However, CNIH-2 coimmunoprecipitated with GluA1 from GluA2 KO lysates (Figure S8B), and γ-8 was coimmunoprecipitated with GluA2
from both wild-type and GluA1 KO lysates (Figure S4D). These biochemical studies demonstrate a striking specificity of CNIH-2 binding to GluA1 subunits in the hippocampus. Together, these data indicate that both the physical and functional interactions of CNIH-2 with native AMPARs require the GluA1 subunit. To evaluate the surface expression of GluA1 using immunofluorescence microscopy, we cultured dissociated rat hippocampal neurons transfected with CNIH-2 shRNA and visualized somatic and dendritic surface GluA1 immunoreactivity ∼20 days later. CNIH-2 Selleckchem Paclitaxel shRNA-transfected neurons were compared to adjacent untransfected neurons. CNIH-2 KD dramatically reduced surface GluA1 (Figures 4A and S5A), consistent with our findings showing reduction of synaptic currents. Transfection of a scrambled shRNA or GFP alone had no effect on surface GluA1 staining (Figures 4B, S5B, and S5C). Our data, thus far, demonstrate that synaptic expression of GluA1A2 AMPARs is eliminated in the absence of CNIH-2/-3. What then accounts for the fast kinetics of the remaining AMPARs observed after deleting CNIH-2/-3? Importantly, deletion of GluA1 results in the same fast kinetics, suggesting that the kinetics are a direct result of the specific molecular composition of the remaining receptors,
which are primarily GluA2A3γ-8 complexes (Lu et al., OSI-906 manufacturer 2009).
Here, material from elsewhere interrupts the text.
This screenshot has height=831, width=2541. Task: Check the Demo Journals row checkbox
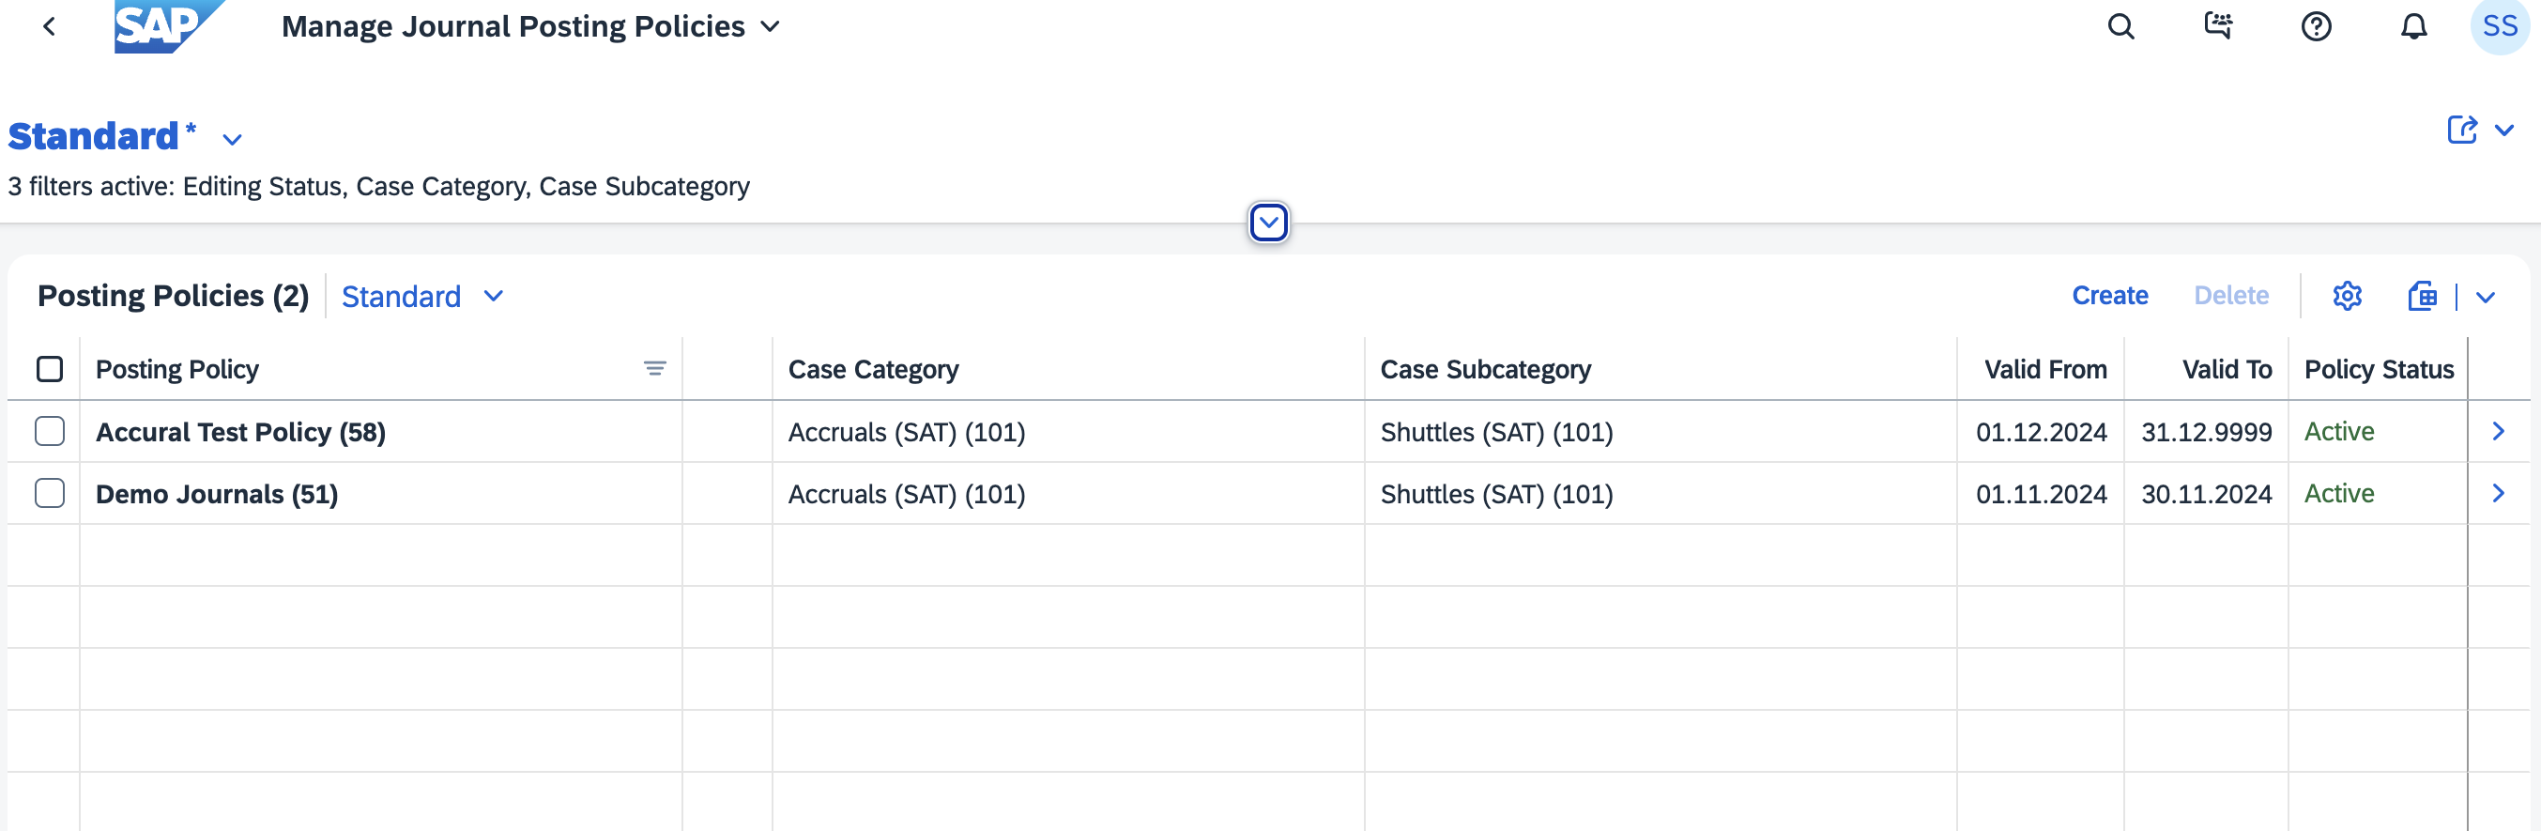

Therefore, we next used heterologous cells to evaluate whether CNIH-2 affects AMPAR kinetics by specifically
regulating GluA1A2 trafficking. We coexpressed GluA2, GluA3, and γ-8 in HEK cells and measured the deactivation of this receptor complex (Figures 4C–4E). For all experiments, flip-type AMPAR subunits were evaluated (see Supplemental Experimental Procedures). GluA2A3γ-8 complex deactivation is twice as fast as GluA1A2γ-8, with GluA2A3γ-8 deactivation being virtually identical to the deactivation of AMPARs in CRE-expressing Cnih2/3fl/fl neurons ( Figure 4D). Furthermore, the difference in deactivation between GluA1A2γ-8 and GluA2A3γ-8 complexes is virtually identical to the magnitude of change in mEPSC decay in both CRE-expressing conditional GluA1 and CNIH-2/-3 (Gria1fl/fl and Cnih2/3fl/fl) KO neurons ( Figure 4E). Thus, these findings indicate that before the kinetic changes caused by the deletion of CNIH-2/-3 in neurons can be fully explained by the selective removal of the GluA1 subunit, leaving GluA2A3γ-8 complexes with faster kinetics. The lack of synaptic GluA1-containing AMPARs in the absence of CNIH-2/-3 expression may be explained by either a selective loss in total GluA1 protein expression or a specific involvement of CNIH proteins in the forward trafficking of GluA1-containing AMPARs to synapses. To examine potential effects of CNIH-2 on synaptic protein expression, Cnih2fl/fl mice were crossed to the Nex-CRE mouse line to create NexCnih2−/− mice.